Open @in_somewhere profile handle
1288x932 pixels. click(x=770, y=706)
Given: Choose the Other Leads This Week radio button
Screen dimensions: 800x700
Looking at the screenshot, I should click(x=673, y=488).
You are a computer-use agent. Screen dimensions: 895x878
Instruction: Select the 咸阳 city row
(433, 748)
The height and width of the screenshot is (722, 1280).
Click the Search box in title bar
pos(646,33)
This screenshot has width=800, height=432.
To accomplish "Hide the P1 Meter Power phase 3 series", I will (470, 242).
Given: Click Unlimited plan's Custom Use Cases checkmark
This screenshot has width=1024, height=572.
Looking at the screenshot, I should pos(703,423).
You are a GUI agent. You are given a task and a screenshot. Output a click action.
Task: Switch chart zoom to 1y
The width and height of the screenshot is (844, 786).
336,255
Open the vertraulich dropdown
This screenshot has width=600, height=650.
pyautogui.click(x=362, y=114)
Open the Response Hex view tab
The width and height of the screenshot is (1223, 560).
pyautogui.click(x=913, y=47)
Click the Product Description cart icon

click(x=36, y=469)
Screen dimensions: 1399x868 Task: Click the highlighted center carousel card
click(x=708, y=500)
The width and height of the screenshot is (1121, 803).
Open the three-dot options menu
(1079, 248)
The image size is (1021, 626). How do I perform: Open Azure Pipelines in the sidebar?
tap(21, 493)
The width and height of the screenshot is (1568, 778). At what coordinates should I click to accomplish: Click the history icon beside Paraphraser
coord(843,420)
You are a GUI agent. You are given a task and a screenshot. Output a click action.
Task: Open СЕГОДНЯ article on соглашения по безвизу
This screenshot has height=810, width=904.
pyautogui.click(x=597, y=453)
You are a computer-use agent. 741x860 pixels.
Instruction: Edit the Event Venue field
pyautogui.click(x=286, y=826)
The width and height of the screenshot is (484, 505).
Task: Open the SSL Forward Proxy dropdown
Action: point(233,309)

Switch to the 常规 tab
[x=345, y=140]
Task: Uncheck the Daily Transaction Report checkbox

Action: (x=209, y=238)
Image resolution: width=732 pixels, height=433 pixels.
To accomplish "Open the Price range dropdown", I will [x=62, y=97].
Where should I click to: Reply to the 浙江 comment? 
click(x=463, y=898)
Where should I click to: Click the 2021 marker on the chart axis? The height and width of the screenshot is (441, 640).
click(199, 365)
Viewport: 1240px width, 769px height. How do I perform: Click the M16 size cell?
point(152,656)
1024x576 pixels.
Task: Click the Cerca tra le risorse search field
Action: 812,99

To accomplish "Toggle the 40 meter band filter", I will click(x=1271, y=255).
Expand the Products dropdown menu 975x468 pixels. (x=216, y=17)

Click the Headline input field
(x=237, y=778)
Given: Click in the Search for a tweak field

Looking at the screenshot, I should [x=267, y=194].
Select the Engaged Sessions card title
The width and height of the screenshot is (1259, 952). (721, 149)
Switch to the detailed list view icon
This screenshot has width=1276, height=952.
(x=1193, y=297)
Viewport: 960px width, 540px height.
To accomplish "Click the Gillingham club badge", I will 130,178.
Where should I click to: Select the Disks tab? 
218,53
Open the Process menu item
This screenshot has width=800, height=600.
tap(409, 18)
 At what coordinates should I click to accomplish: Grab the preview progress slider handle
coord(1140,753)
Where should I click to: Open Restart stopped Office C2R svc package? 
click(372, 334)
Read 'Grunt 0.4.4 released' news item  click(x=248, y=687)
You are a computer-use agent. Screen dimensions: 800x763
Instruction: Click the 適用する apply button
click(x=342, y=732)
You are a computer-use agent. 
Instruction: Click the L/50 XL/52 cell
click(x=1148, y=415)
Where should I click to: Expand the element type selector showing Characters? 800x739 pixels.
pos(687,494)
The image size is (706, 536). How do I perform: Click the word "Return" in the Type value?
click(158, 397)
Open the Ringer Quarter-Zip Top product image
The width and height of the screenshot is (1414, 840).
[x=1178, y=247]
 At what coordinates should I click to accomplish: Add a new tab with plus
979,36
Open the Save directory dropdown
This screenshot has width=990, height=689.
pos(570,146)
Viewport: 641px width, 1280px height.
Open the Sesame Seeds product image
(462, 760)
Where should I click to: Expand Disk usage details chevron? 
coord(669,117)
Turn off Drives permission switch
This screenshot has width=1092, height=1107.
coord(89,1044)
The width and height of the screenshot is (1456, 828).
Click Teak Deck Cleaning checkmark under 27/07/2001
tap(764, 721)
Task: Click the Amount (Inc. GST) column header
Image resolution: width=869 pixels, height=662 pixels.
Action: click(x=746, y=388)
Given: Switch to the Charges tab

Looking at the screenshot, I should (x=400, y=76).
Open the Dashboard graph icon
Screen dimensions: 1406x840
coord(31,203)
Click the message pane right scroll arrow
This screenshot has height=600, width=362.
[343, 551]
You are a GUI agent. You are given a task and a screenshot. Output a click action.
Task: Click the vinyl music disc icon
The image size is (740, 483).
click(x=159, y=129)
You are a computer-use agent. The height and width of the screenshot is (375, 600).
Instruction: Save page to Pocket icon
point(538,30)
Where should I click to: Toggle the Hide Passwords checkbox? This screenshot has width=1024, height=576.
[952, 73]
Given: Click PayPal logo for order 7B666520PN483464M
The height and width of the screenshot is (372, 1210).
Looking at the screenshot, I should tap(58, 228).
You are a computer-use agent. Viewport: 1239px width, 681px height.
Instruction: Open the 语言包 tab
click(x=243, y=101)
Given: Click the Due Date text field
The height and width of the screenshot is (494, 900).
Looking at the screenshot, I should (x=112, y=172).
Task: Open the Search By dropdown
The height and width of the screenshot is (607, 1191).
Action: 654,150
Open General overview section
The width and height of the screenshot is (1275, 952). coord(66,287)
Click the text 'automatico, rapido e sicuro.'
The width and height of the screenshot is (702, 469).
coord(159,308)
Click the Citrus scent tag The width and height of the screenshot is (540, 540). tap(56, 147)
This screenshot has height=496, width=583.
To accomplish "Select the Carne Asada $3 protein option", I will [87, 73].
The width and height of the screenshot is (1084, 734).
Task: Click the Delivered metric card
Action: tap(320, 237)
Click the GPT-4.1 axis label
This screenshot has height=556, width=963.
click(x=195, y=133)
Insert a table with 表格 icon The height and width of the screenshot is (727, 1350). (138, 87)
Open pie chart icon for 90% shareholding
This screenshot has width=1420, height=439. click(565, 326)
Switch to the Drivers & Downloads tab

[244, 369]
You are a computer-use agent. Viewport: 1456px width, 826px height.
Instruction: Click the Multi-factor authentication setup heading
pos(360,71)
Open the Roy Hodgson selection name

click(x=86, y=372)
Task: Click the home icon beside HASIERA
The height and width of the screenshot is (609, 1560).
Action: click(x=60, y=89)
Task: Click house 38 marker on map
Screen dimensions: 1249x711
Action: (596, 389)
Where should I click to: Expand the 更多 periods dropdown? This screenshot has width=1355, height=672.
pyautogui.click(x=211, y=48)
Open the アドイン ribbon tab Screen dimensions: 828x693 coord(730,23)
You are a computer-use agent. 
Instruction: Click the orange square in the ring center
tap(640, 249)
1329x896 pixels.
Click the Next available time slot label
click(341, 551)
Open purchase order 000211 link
^^^^^^^^^^^^^^^^
▸ **Exercise prompt**
Lines from the one containing "Screen dimensions: 1249x711" through the final line of the material should be set down exactly, and no other lines.

▸ **Exercise response**
Screen dimensions: 1249x711
Action: (596, 389)
Where should I click to: Expand the 更多 periods dropdown? This screenshot has width=1355, height=672.
pyautogui.click(x=211, y=48)
Open the アドイン ribbon tab Screen dimensions: 828x693 coord(730,23)
You are a computer-use agent. 
Instruction: Click the orange square in the ring center
tap(640, 249)
1329x896 pixels.
Click the Next available time slot label
click(341, 551)
Open purchase order 000211 link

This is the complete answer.